---- INFORMATION
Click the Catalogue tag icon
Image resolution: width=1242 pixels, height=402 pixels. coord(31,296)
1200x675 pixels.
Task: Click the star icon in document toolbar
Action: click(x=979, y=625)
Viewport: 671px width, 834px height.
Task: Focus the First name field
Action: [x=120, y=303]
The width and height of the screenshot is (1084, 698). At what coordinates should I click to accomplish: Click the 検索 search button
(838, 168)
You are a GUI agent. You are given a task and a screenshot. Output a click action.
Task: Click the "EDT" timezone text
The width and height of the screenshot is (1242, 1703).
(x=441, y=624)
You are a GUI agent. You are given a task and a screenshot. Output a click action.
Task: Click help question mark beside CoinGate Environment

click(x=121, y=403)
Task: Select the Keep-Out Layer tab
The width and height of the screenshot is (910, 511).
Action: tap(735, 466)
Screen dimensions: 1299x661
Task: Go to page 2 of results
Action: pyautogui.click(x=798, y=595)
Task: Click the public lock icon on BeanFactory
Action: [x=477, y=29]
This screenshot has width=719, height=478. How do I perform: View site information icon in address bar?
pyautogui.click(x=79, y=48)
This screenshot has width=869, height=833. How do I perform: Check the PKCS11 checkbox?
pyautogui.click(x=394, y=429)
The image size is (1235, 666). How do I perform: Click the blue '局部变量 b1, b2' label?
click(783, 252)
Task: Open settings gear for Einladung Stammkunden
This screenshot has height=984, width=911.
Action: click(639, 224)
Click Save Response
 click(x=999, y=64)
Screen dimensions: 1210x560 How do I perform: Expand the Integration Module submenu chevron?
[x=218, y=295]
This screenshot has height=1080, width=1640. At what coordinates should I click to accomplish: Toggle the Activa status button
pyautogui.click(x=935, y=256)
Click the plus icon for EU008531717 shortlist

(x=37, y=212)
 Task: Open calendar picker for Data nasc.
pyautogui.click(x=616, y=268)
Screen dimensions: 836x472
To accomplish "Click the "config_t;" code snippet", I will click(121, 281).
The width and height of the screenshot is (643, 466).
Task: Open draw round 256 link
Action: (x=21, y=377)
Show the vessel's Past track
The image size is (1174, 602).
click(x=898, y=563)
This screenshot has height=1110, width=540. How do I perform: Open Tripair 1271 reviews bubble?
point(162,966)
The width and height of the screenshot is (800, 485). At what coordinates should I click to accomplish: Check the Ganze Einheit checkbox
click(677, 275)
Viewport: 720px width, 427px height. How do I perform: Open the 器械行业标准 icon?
--------
§ **REQUIREMENT**: Could you repeat exactly the lines in the listing above from the one with "Click Save Response" down to the one with "Screen dimensions: 836x472"? Include both of those lines.

§ **THE COMPLETED TASK**:
Click Save Response
 click(x=999, y=64)
Screen dimensions: 1210x560 How do I perform: Expand the Integration Module submenu chevron?
[x=218, y=295]
This screenshot has height=1080, width=1640. At what coordinates should I click to accomplish: Toggle the Activa status button
pyautogui.click(x=935, y=256)
Click the plus icon for EU008531717 shortlist

(x=37, y=212)
 Task: Open calendar picker for Data nasc.
pyautogui.click(x=616, y=268)
Screen dimensions: 836x472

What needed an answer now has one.